Count the lines in the items below that contain the string "dimensions", treating uppercase and lowercase as different. Give only the number.

Pointing records for screenshots and pages:

## begin

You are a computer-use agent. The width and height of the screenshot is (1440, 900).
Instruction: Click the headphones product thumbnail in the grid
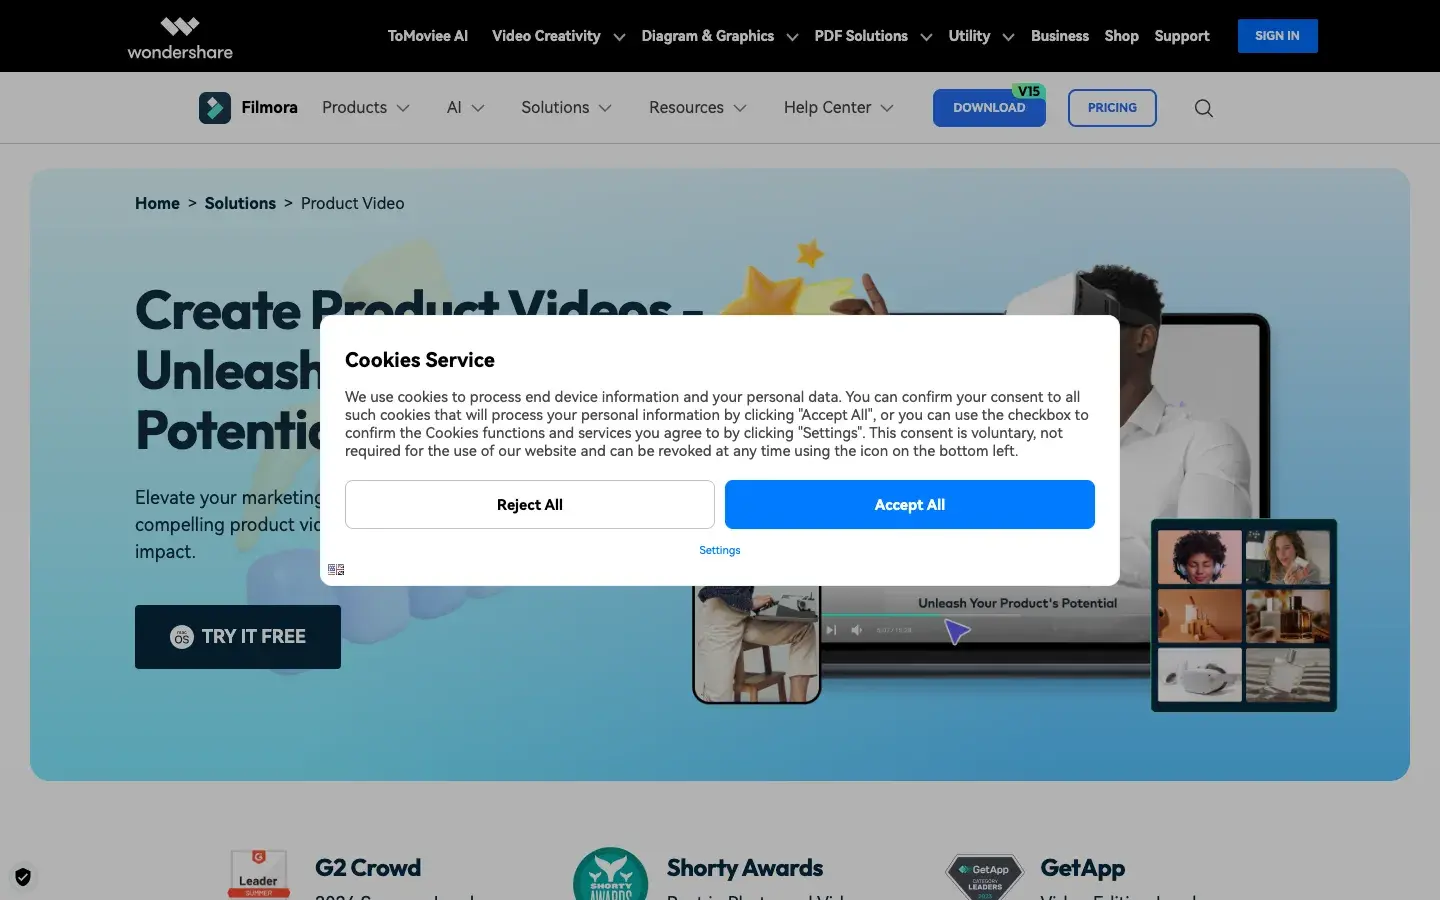pyautogui.click(x=1199, y=557)
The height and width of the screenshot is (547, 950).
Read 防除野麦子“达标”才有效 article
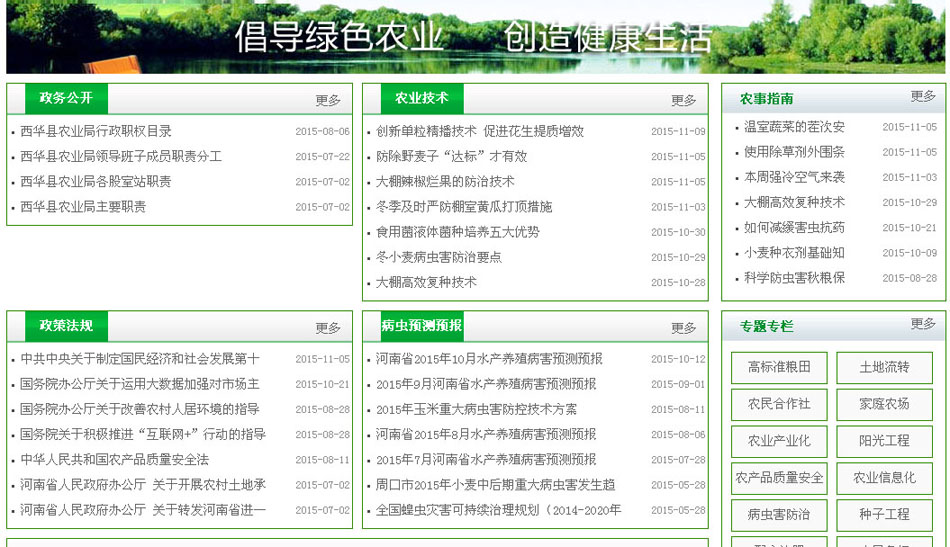tap(451, 156)
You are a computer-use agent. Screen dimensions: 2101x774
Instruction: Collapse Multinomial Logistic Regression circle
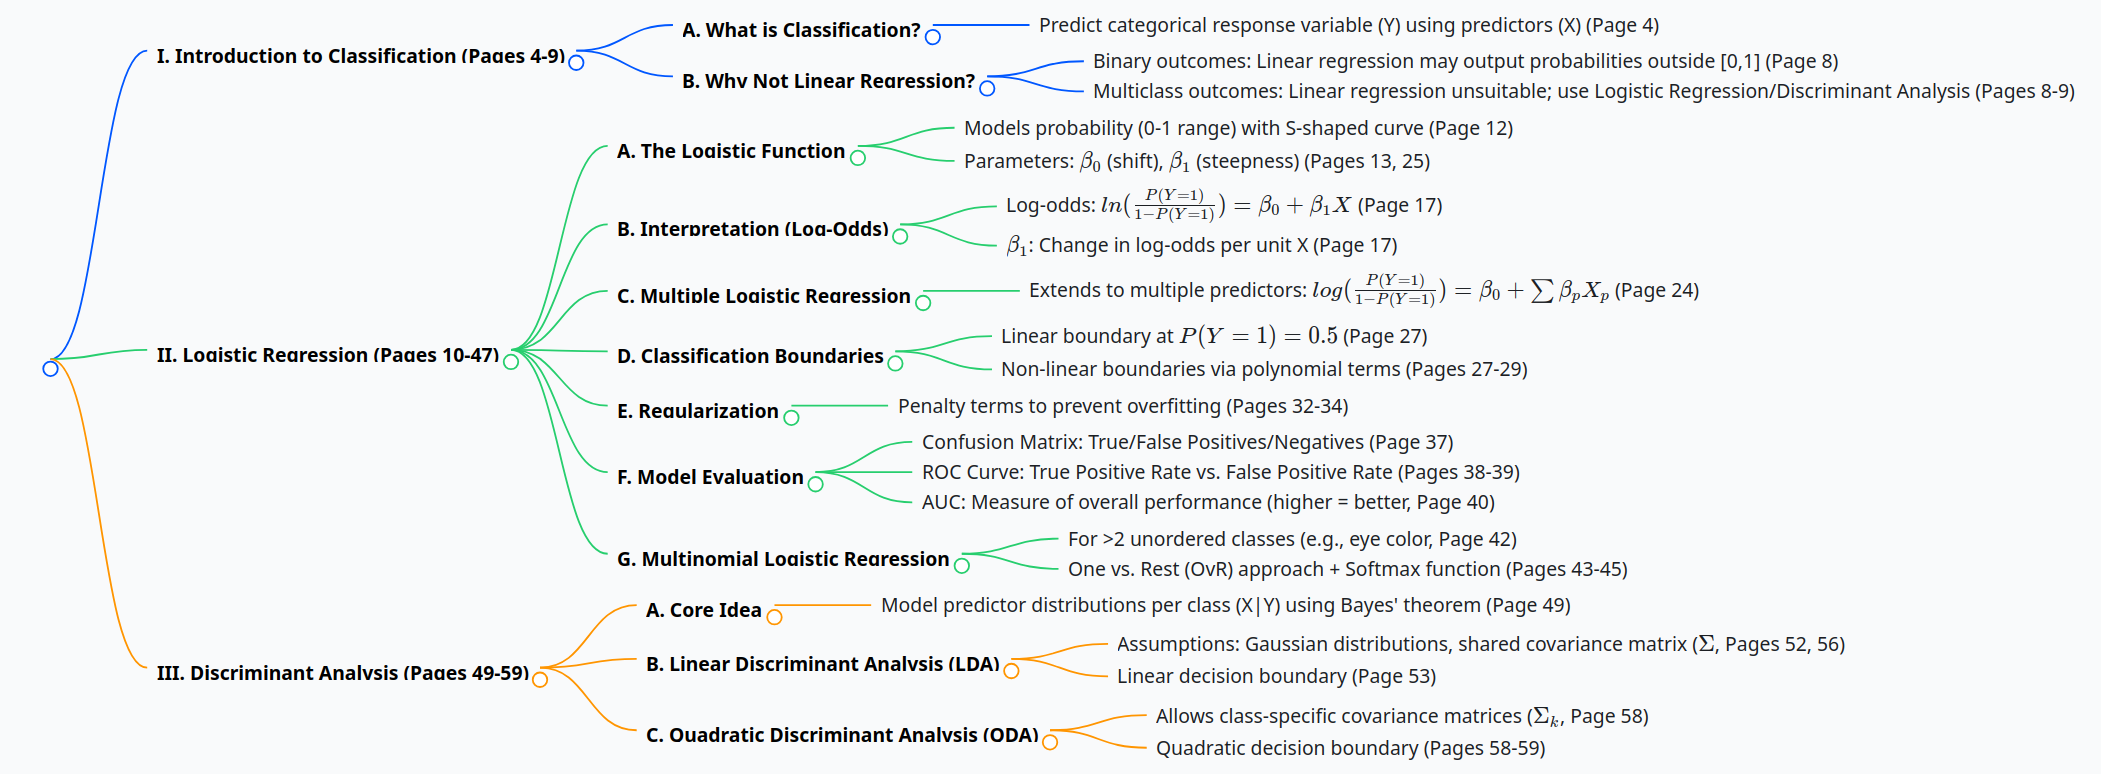click(x=962, y=565)
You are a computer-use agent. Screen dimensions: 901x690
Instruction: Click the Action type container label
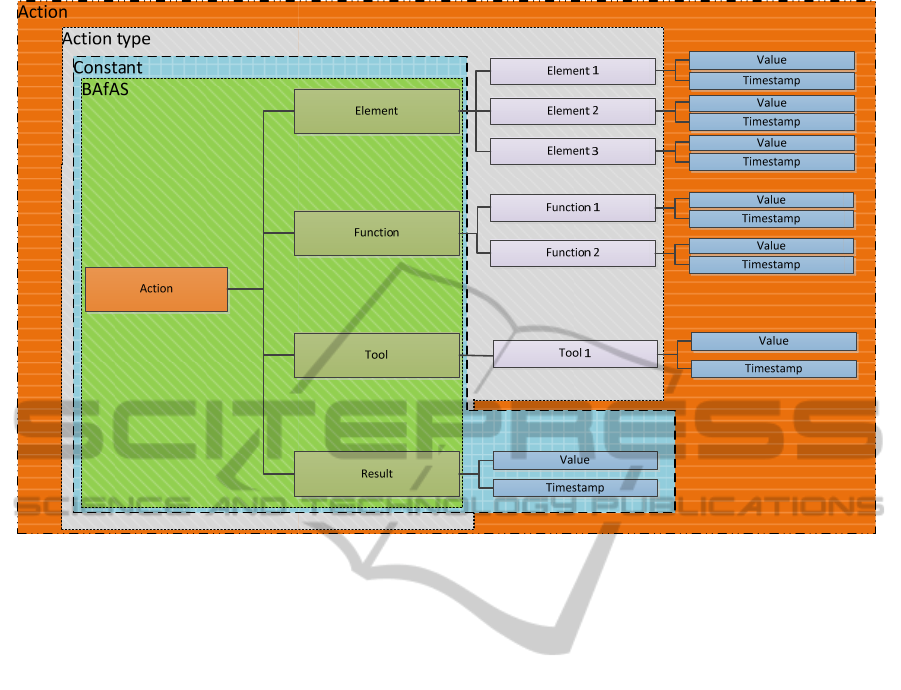pos(107,39)

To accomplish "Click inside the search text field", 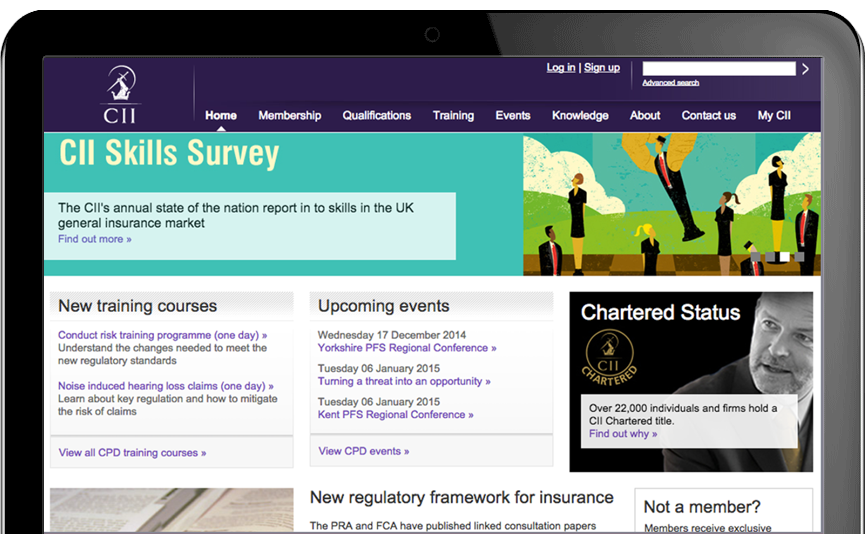I will (x=719, y=69).
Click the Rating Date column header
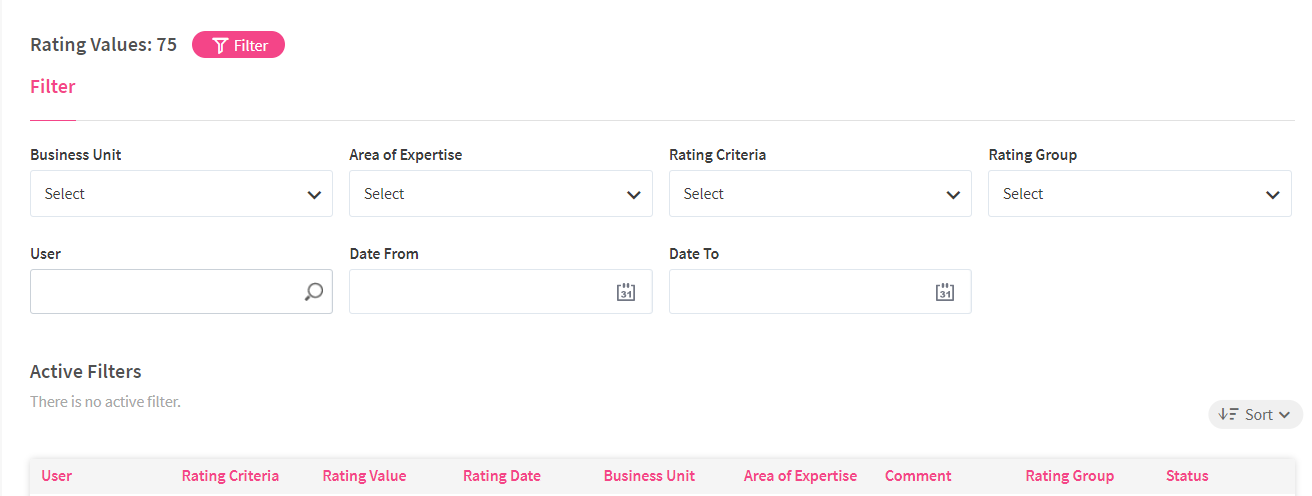This screenshot has width=1312, height=496. click(x=501, y=476)
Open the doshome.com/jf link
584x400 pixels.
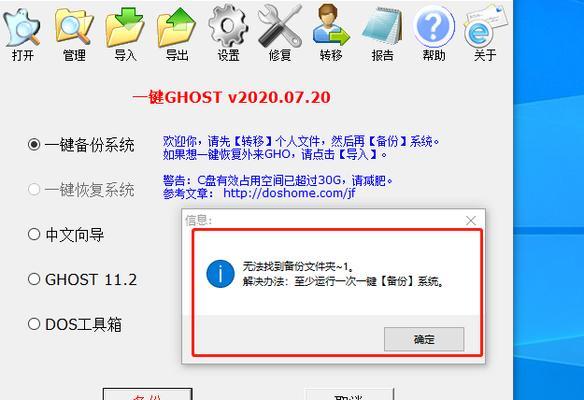(289, 193)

## end

■ **Final result**:
2